To capture the beauty of the natural world I use color to show the major planes of light striking a landscape at specific times of day under the same atmospheric conditions. I also use different colors, instead of shades of the same color, to show how the ugh changes shapes within the landscape. Showing how horizontal planes recede into the distance by these subtle changes of color gives my paintings a three-dimensional effect. I usually work no more than two hours on a painting before returning to it another day at the same time of day and if the same atmospheric conditions prevail.
When others compare my vigorous coloration with Impressionism, I demur. They misconstrue my artistic purpose. The Impressionists profess to imitate nature, painting it as it is. The result is often flat, arbitrary color that disregards the more profound truth.
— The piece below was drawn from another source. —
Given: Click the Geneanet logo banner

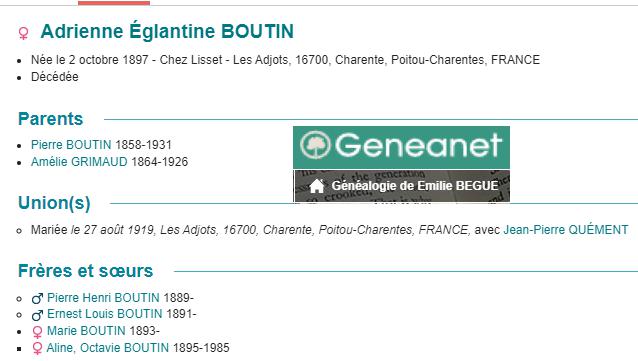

As viewers, the more we become aware of how different lights affect the color of what we see, the deeper our feeling is for a work. Even though understanding a painting is in part intellectual, caring about one is emotional, a participation engaging the mind as well as the heart.
I attempt to have my work stand up to the best work of the ages. I strive not only to be as good, but to add something to our insight of the world around us.